The trailer looks promising. Caspian was a big disappointment. Hopefully, this next installment will be better.
Disney is infested with secular leftscum. They Just. Don’t. Get. It.
20th Century is almost as bad, but not quite. They’re willing to feed the red meat to the Christian core of this nation (along with a ton of bilge, too).
Frankly, they aren’t much better, just better enough and good enough business people to understand how to do this.
Conclusion: I have some hope this won’t suck.
It's always interesting to see how folks respond when a film fails. If it's released in the summer or Christmas, they say, "It failed because there was too much competition!" If released when there's little competition, they say, "They should have released it when the kids were out of school and able to see it!"
I think the first movie was just a better mix of the story and themes and the action, while the second I actually bailed on because it was just not as interesting. I can't even recall if the second was a good adaptation of the book.
I did like the score to the second one better than that of the first, tho'.
I've read about the investor behind these and I wish him luck. Good to see people with a desire to make different films getting into the financing side of the biz.
Prince Caspian failed because they stripped it of its heart. The heart of the book was faith. The heart of the movie was adventure. Not a bad premise for a regular movie... deadly for a Christian movie needing a Christian audience.
Quite frankly I was disappointed in LWW, not because it deviated from the book to be more cinematic (to be expected) but because the deviations were either pointless (the scene on the ice) or not used to good effect (King Peter should have been the one to come up with the idea of aerial bombardment—it would have tied in the war scene at the opening, which was necessary, since the movie audience unlike Lewis’s original audience for the book didn’t have a sense of the conditions in wartime Britain that led to children being sent to the countrysides, with Peter’s development from school boy to king).
I haven’t seen Caspian, but I figured it would be a let down in box office terms no matter how well it was done: I mean the Narnian analog of the Gospel sold to a largely protestant audience like hotcakes, the Narnian analog of the Battle of Milvian Bridge and the Edict of Milan, overlaid with a watered down version of the opening plot to Hamlet, not so much.
I have a feeling they’ll ruin Dawn Treader unless someone beats them over the head to stick to the book.

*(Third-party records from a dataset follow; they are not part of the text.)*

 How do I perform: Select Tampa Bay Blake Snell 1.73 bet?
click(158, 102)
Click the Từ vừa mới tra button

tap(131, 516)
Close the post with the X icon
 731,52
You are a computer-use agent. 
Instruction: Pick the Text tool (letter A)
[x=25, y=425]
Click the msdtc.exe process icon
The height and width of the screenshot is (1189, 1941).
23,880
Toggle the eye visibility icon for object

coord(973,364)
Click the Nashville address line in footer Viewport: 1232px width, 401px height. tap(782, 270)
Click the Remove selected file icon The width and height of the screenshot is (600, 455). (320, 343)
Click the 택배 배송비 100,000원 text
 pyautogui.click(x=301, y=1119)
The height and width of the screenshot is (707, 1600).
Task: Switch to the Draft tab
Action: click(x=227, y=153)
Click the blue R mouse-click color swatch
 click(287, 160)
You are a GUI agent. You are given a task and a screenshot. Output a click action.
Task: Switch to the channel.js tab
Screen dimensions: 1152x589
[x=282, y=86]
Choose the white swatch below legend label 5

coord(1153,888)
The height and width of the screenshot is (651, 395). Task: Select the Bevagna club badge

It will be just an adventure tale if the book isn’t followed very closely to preserve Lewis’s subtle points about sacramental theology. (And quite frankly, as an adventure tale, Prince Caspian was a better book.) And it would be nice of the critique of “progressive” education and parenting was left in. Any bets it won’t be?
Cheers!
Prince Caspian deviated too strongly from the book. Every Christian I know who went to see it expressed disappointment to me about it.
They need to understand this book is a Christian classic and taking the Christianity out of it won’t fly.
Voyage of the Dawn Treader has in it one of the strongest fantasy allegorys of the salvation experience, of a “faith not works” depiction. I have been dreading what Disney would do to that scene, where Eustace finds he cannot take his filthy skin off and Aslan must do it for him.
To me, that's a very strong Christian message.